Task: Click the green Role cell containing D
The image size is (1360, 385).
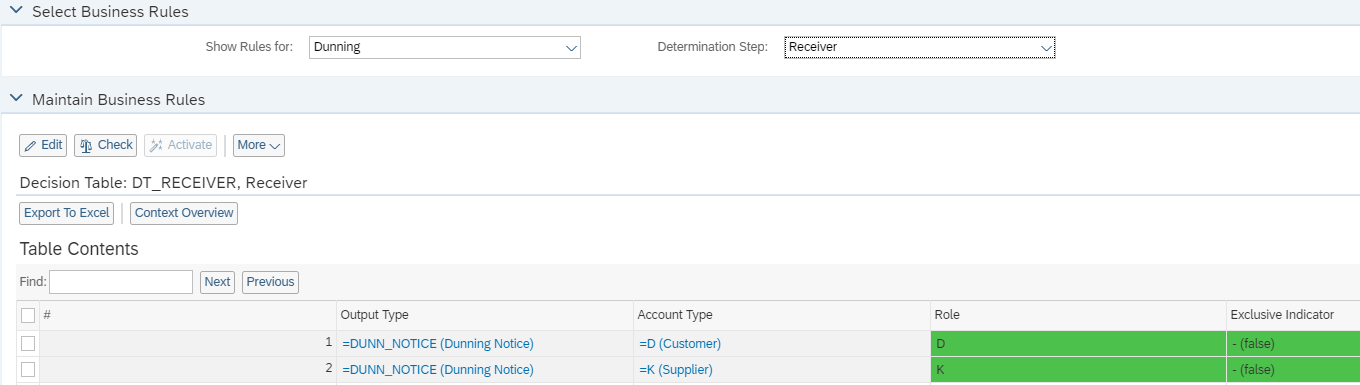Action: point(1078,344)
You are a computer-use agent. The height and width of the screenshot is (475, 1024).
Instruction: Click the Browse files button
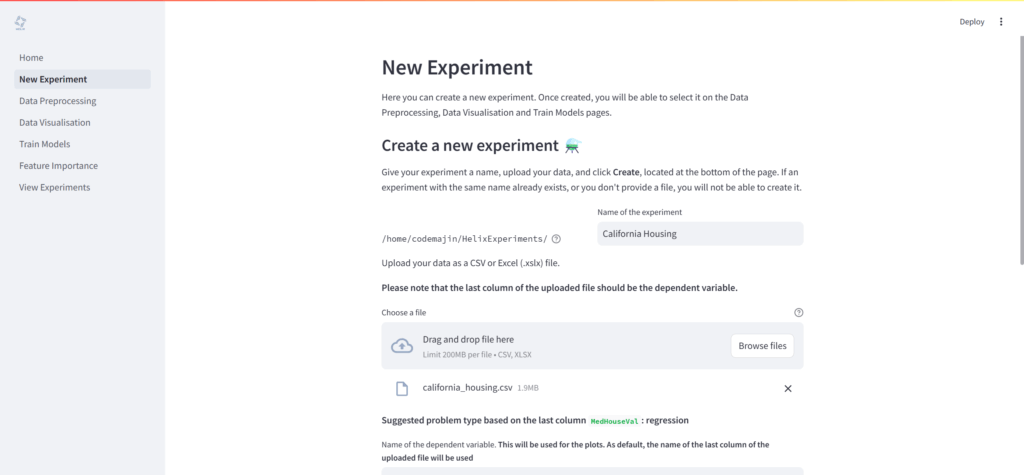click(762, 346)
============
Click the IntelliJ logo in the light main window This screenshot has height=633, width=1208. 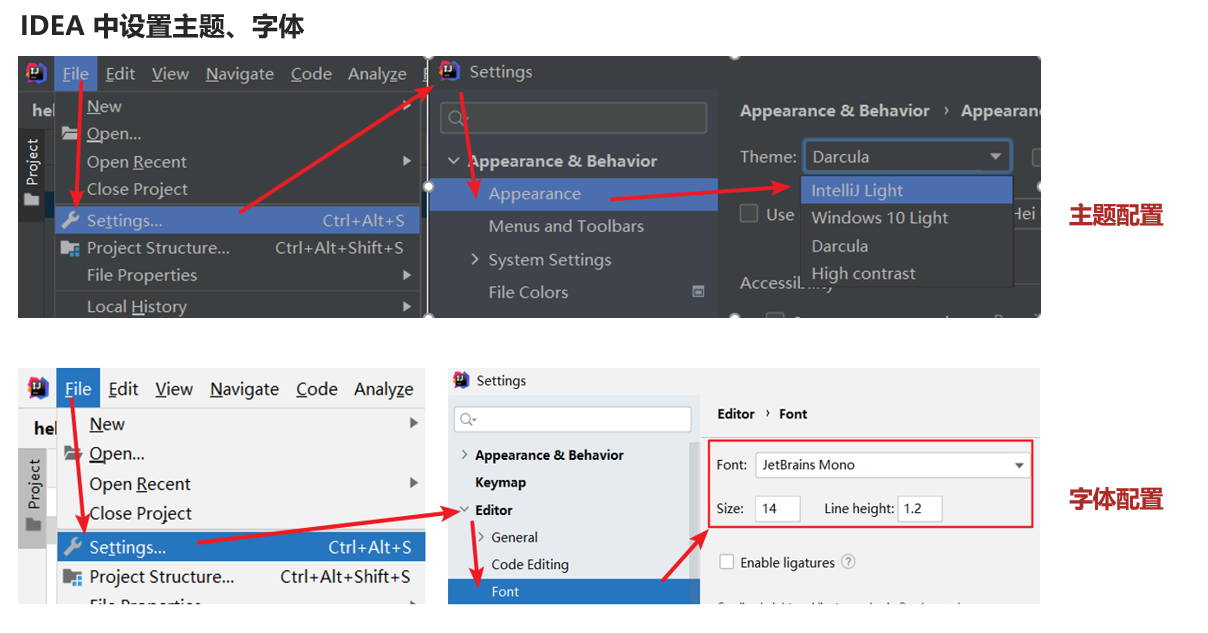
============
EXERCISE AIM: Set down, word for word, the lines of the records from the line with "You are a computer-use" up to and including the line with "click(762, 346)". Omit the pictures from your answer.

SOLUTION TO THIS EXERCISE:
You are a computer-use agent. The height and width of the screenshot is (475, 1024).
Instruction: Click the Browse files button
click(762, 346)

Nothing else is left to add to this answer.